After this happened a couple times, the engine getting stuck/frozen to the ice, I decided to wait and see if it happened again, but this time made a video.
Well the ice did re-freeze a third time (the above video) and about 10 minutes later, as I was uploading the video to YouTube and writing a description, it froze again a fourth time.
I was running the engine, not as an intentional experiment, but because I had made a new piston for the engine and I had applied grinding paste to the piston and cylinder to get a better fit. (The piston was a little too tight for the cylinder).
In other words, the engine was not running under normal unloaded conditions, rather, it was running very slowly doing the work of honing down its own cylinder coated with grinding paste.
According to the "Carnot Efficiency" formula, as it is generally applied, this model engine should have been at best, (being.very generous), running at about 20% efficiency.
As generally interpreted, this would mean that 80% or more of the ambient heat entering the engine, should have been going through the engine melting the ice.
Instead, for at least half an hour, the ice kept re-freezing on the top surface in direct contact with the bottom of the engine.
After that, I left the engine to run and went to bed.
By morning when I woke up the engine had stopped running. The ice was only half melted. The piston had been ground down so much it had become loose in the cylinder and had lost compression.

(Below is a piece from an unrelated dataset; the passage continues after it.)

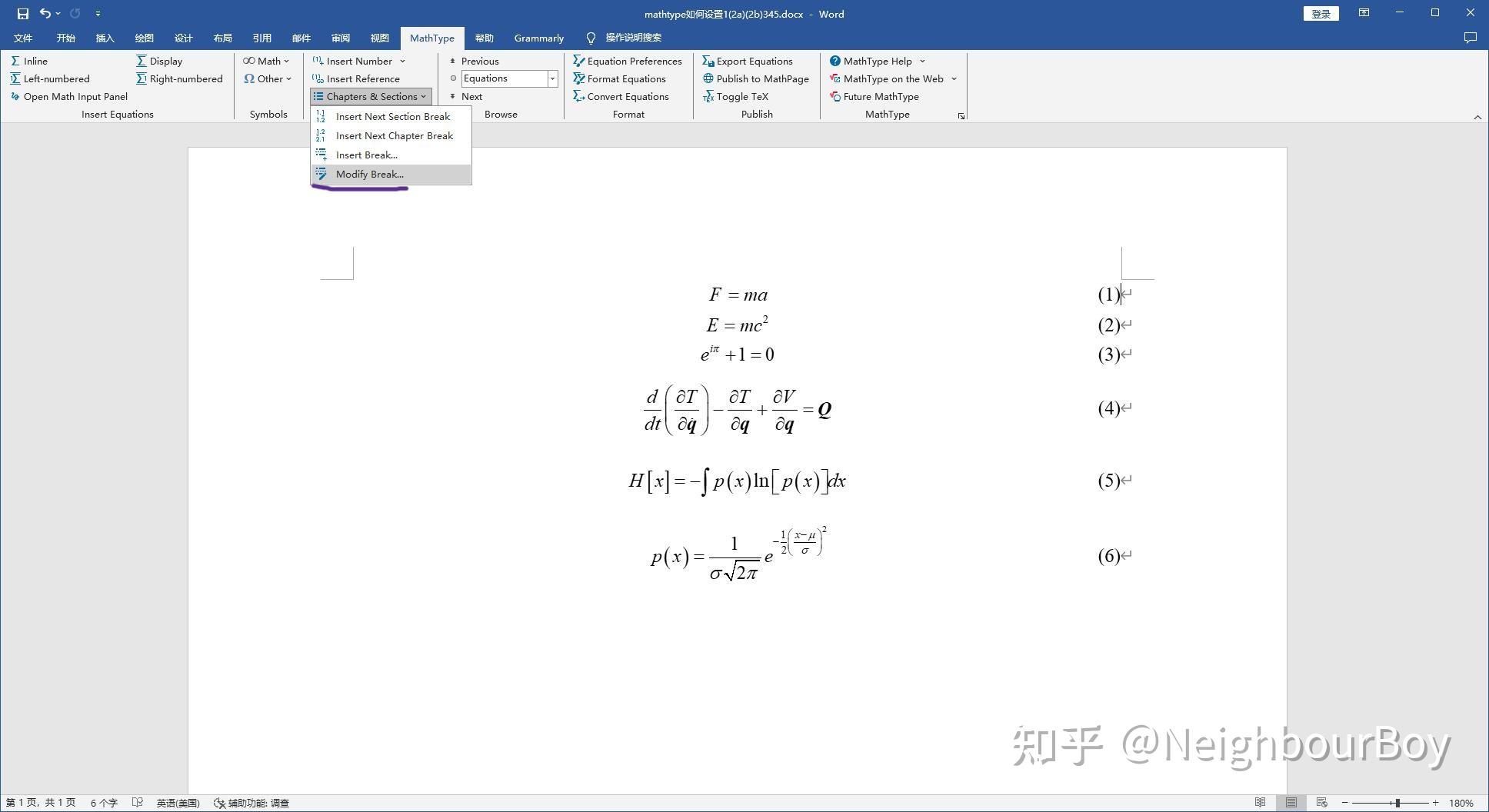Image resolution: width=1489 pixels, height=812 pixels.
Task: Increase zoom using the zoom slider
Action: pos(1436,803)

Normally the engine would have run longer, until the ice was completely melted.
I call this "anomalous" because, every time I lifted up the engine, exposing it to the air, the upper surface of the ice melted very rapidly becoming wet. But with the engine back on top running, the water on the surface of the ice froze to the bottom of the engine again.

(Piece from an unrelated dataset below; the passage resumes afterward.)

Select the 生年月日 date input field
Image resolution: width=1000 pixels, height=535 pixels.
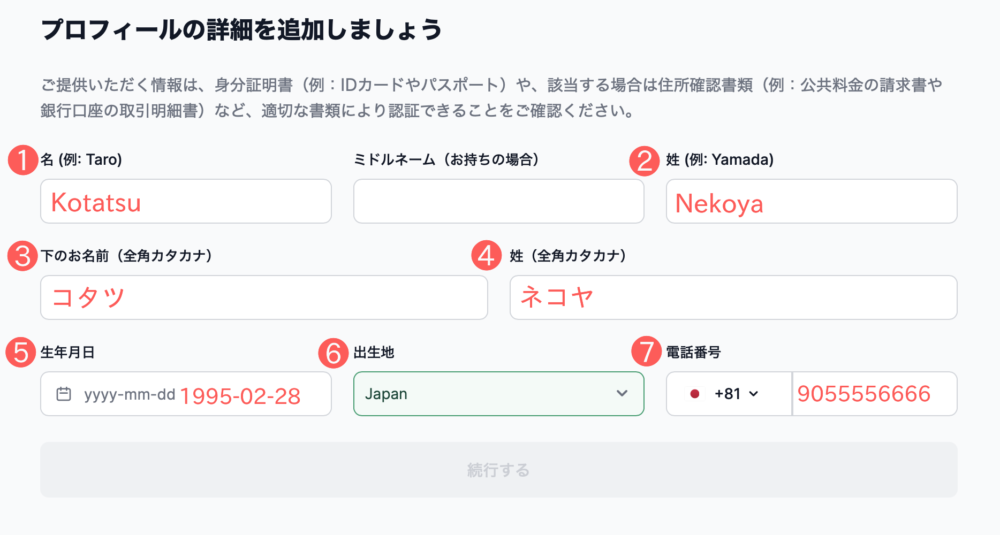coord(186,394)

If the engine is only, at best, 20% efficient, according to "Carnot efficiency" so that 80% of the "waste heat" from the ambient air above the engine is going through the engine to warm the ice, logically, the wet upper surface of the party melted ice should have continued to melt, not freeze solid to the bottom of the engine, over and over again.

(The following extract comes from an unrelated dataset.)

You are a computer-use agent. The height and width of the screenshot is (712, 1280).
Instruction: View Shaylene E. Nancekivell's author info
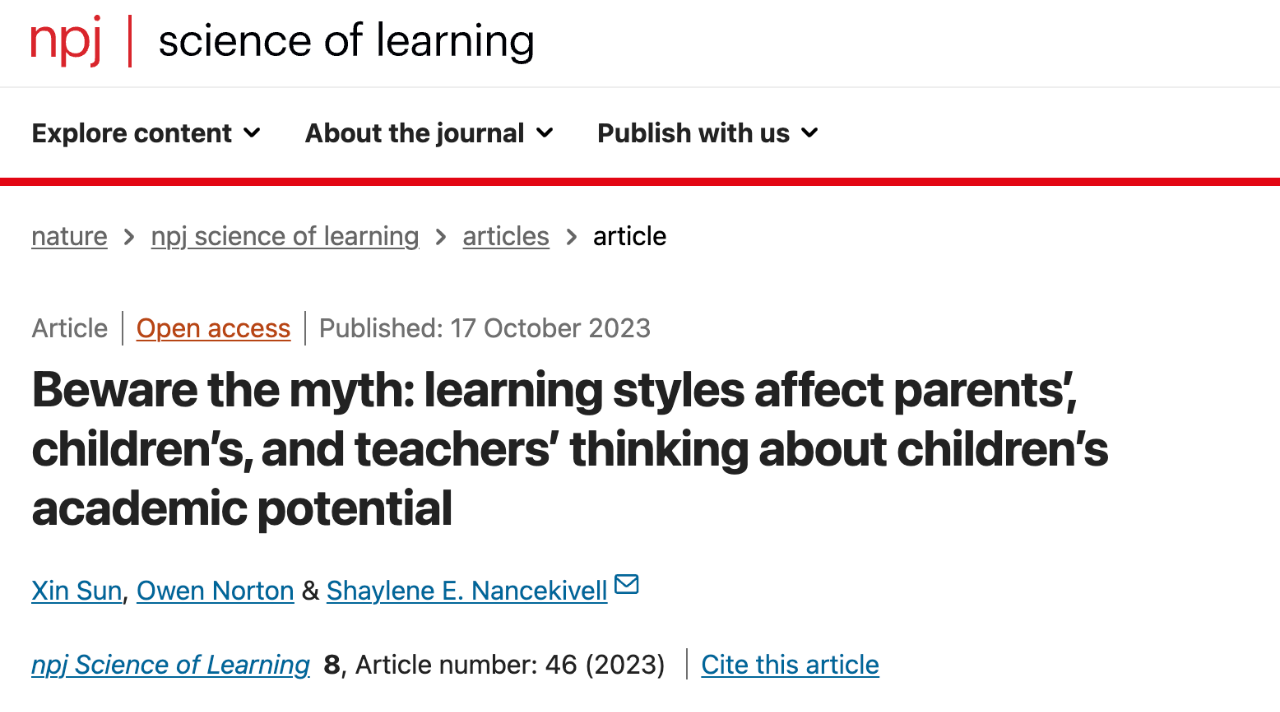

Previously I had seen what appeared to be the same thing happening on someone's YouTube video, but without any insulation surounding the ice.
For a long time I had attributed this to adhesion or suction, because the surface of the ice was wet, but having seen it for myself, I can confirm that it is possible that the engine became "stuck" to the ice because the ice became frozen to the bottom of the engine
In this other YouTube video, it can be seen that at first the surface of the ice is wet and the engine slides around and has to be repeatedly repositioned to keep it from sliding off to the side.
After running for a while, when he picks up the engine, the ice is stuck to the bottom, apparently having frozen solidly to the ice, as I saw for myself.
As seen in the first video, I really had a hard time prying the engine loose from the ice. It was definitely frozen to the bottom of the engine, not just adhering to a wet surface.
There are some additional, very odd, or anomalous results I've seen in experimenting with model Stirling engines that to my mind, just don't make sense, if the commonly accepted interpretation and application of the so-called "Carnot Efficiency" formula is true.
To say the least, there does not seem to be a lot of heat actually passing through these engines.